* _What to do_
Turn the lines below into a Markdown table with two columns: Row, holding each line's number, and Line, holding its text. Skip any blank lines.

**** Dataset records ****

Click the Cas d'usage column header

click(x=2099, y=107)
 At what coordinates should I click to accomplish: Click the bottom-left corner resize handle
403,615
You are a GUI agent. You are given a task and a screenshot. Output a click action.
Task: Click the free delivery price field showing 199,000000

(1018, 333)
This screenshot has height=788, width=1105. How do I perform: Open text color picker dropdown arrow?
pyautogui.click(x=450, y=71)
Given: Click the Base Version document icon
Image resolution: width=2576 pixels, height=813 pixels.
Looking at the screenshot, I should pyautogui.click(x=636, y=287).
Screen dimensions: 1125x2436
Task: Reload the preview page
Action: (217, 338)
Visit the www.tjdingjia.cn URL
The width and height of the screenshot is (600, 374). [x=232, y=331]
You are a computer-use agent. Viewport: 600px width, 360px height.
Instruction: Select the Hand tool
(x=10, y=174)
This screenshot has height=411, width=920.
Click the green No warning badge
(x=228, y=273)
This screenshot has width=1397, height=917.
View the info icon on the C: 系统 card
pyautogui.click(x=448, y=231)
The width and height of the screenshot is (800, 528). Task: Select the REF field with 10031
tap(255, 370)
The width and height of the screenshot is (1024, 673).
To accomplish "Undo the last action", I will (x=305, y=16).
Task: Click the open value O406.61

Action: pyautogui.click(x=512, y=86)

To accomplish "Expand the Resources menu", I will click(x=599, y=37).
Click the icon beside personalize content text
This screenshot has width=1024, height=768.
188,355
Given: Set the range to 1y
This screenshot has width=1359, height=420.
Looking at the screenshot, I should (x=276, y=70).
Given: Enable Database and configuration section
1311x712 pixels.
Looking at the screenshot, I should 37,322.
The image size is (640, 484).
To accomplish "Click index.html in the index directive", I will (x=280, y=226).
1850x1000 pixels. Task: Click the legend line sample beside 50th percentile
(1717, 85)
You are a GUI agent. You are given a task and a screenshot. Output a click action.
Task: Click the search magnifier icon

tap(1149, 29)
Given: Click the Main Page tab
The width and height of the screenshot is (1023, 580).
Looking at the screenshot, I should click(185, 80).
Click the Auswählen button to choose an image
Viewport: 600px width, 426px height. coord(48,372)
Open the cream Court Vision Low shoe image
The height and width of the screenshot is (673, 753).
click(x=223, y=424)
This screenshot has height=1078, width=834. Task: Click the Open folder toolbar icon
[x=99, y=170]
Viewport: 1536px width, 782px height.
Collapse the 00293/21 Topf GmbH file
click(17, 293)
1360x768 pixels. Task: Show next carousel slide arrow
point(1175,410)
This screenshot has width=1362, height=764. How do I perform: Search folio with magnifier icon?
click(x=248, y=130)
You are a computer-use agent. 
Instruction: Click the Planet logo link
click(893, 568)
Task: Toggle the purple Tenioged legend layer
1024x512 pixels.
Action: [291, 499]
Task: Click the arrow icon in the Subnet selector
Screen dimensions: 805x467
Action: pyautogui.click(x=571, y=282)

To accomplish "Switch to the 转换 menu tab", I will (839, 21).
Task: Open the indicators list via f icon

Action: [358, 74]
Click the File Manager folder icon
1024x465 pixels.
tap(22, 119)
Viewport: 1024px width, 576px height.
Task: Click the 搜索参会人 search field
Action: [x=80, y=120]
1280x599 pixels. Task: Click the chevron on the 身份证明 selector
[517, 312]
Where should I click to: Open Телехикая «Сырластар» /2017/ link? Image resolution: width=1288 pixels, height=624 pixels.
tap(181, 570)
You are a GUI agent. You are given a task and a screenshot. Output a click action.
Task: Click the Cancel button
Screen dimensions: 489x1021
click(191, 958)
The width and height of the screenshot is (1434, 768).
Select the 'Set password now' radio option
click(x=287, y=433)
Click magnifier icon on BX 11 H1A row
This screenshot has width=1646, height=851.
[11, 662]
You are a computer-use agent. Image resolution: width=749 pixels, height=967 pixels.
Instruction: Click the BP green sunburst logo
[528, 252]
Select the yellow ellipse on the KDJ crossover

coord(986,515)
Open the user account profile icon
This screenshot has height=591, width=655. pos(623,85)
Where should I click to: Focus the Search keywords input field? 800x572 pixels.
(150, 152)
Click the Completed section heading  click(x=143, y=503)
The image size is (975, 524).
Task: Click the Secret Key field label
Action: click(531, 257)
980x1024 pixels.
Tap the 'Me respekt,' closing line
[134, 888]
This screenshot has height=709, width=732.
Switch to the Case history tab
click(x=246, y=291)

****

* _Solution for this problem_
| Row | Line |
|---|---|
| 1 | Click the Cas d'usage column header |
| 2 | click(x=2099, y=107) |
| 3 |  At what coordinates should I click to accomplish: Click the bottom-left corner resize handle |
| 4 | 403,615 |
| 5 | You are a GUI agent. You are given a task and a screenshot. Output a click action. |
| 6 | Task: Click the free delivery price field showing 199,000000 |
| 7 | (1018, 333) |
| 8 | This screenshot has height=788, width=1105. How do I perform: Open text color picker dropdown arrow? |
| 9 | pyautogui.click(x=450, y=71) |
| 10 | Given: Click the Base Version document icon |
| 11 | Image resolution: width=2576 pixels, height=813 pixels. |
| 12 | Looking at the screenshot, I should pyautogui.click(x=636, y=287). |
| 13 | Screen dimensions: 1125x2436 |
| 14 | Task: Reload the preview page |
| 15 | Action: (217, 338) |
| 16 | Visit the www.tjdingjia.cn URL |
| 17 | The width and height of the screenshot is (600, 374). [x=232, y=331] |
| 18 | You are a computer-use agent. Viewport: 600px width, 360px height. |
| 19 | Instruction: Select the Hand tool |
| 20 | (x=10, y=174) |
| 21 | This screenshot has height=411, width=920. |
| 22 | Click the green No warning badge |
| 23 | (x=228, y=273) |
| 24 | This screenshot has width=1397, height=917. |
| 25 | View the info icon on the C: 系统 card |
| 26 | pyautogui.click(x=448, y=231) |
| 27 | The width and height of the screenshot is (800, 528). Task: Select the REF field with 10031 |
| 28 | tap(255, 370) |
| 29 | The width and height of the screenshot is (1024, 673). |
| 30 | To accomplish "Undo the last action", I will (x=305, y=16). |
| 31 | Task: Click the open value O406.61 |
| 32 | Action: pyautogui.click(x=512, y=86) |
| 33 | To accomplish "Expand the Resources menu", I will click(x=599, y=37). |
| 34 | Click the icon beside personalize content text |
| 35 | This screenshot has width=1024, height=768. |
| 36 | 188,355 |
| 37 | Given: Set the range to 1y |
| 38 | This screenshot has width=1359, height=420. |
| 39 | Looking at the screenshot, I should (x=276, y=70). |
| 40 | Given: Enable Database and configuration section |
| 41 | 1311x712 pixels. |
| 42 | Looking at the screenshot, I should 37,322. |
| 43 | The image size is (640, 484). |
| 44 | To accomplish "Click index.html in the index directive", I will (x=280, y=226). |
| 45 | 1850x1000 pixels. Task: Click the legend line sample beside 50th percentile |
| 46 | (1717, 85) |
| 47 | You are a GUI agent. You are given a task and a screenshot. Output a click action. |
| 48 | Task: Click the search magnifier icon |
| 49 | tap(1149, 29) |
| 50 | Given: Click the Main Page tab |
| 51 | The width and height of the screenshot is (1023, 580). |
| 52 | Looking at the screenshot, I should click(185, 80). |
| 53 | Click the Auswählen button to choose an image |
| 54 | Viewport: 600px width, 426px height. coord(48,372) |
| 55 | Open the cream Court Vision Low shoe image |
| 56 | The height and width of the screenshot is (673, 753). |
| 57 | click(x=223, y=424) |
| 58 | This screenshot has height=1078, width=834. Task: Click the Open folder toolbar icon |
| 59 | [x=99, y=170] |
| 60 | Viewport: 1536px width, 782px height. |
| 61 | Collapse the 00293/21 Topf GmbH file |
| 62 | click(17, 293) |
| 63 | 1360x768 pixels. Task: Show next carousel slide arrow |
| 64 | point(1175,410) |
| 65 | This screenshot has width=1362, height=764. How do I perform: Search folio with magnifier icon? |
| 66 | click(x=248, y=130) |
| 67 | You are a computer-use agent.  |
| 68 | Instruction: Click the Planet logo link |
| 69 | click(893, 568) |
| 70 | Task: Toggle the purple Tenioged legend layer |
| 71 | 1024x512 pixels. |
| 72 | Action: [291, 499] |
| 73 | Task: Click the arrow icon in the Subnet selector |
| 74 | Screen dimensions: 805x467 |
| 75 | Action: pyautogui.click(x=571, y=282) |
| 76 | To accomplish "Switch to the 转换 menu tab", I will (839, 21). |
| 77 | Task: Open the indicators list via f icon |
| 78 | Action: [358, 74] |
| 79 | Click the File Manager folder icon |
| 80 | 1024x465 pixels. |
| 81 | tap(22, 119) |
| 82 | Viewport: 1024px width, 576px height. |
| 83 | Task: Click the 搜索参会人 search field |
| 84 | Action: [x=80, y=120] |
| 85 | 1280x599 pixels. Task: Click the chevron on the 身份证明 selector |
| 86 | [517, 312] |
| 87 | Where should I click to: Open Телехикая «Сырластар» /2017/ link? Image resolution: width=1288 pixels, height=624 pixels. |
| 88 | tap(181, 570) |
| 89 | You are a GUI agent. You are given a task and a screenshot. Output a click action. |
| 90 | Task: Click the Cancel button |
| 91 | Screen dimensions: 489x1021 |
| 92 | click(191, 958) |
| 93 | The width and height of the screenshot is (1434, 768). |
| 94 | Select the 'Set password now' radio option |
| 95 | click(x=287, y=433) |
| 96 | Click magnifier icon on BX 11 H1A row |
| 97 | This screenshot has width=1646, height=851. |
| 98 | [11, 662] |
| 99 | You are a computer-use agent. Image resolution: width=749 pixels, height=967 pixels. |
| 100 | Instruction: Click the BP green sunburst logo |
| 101 | [528, 252] |
| 102 | Select the yellow ellipse on the KDJ crossover |
| 103 | coord(986,515) |
| 104 | Open the user account profile icon |
| 105 | This screenshot has height=591, width=655. pos(623,85) |
| 106 | Where should I click to: Focus the Search keywords input field? 800x572 pixels. |
| 107 | (150, 152) |
| 108 | Click the Completed section heading  click(x=143, y=503) |
| 109 | The image size is (975, 524). |
| 110 | Task: Click the Secret Key field label |
| 111 | Action: click(531, 257) |
| 112 | 980x1024 pixels. |
| 113 | Tap the 'Me respekt,' closing line |
| 114 | [134, 888] |
| 115 | This screenshot has height=709, width=732. |
| 116 | Switch to the Case history tab |
| 117 | click(x=246, y=291) |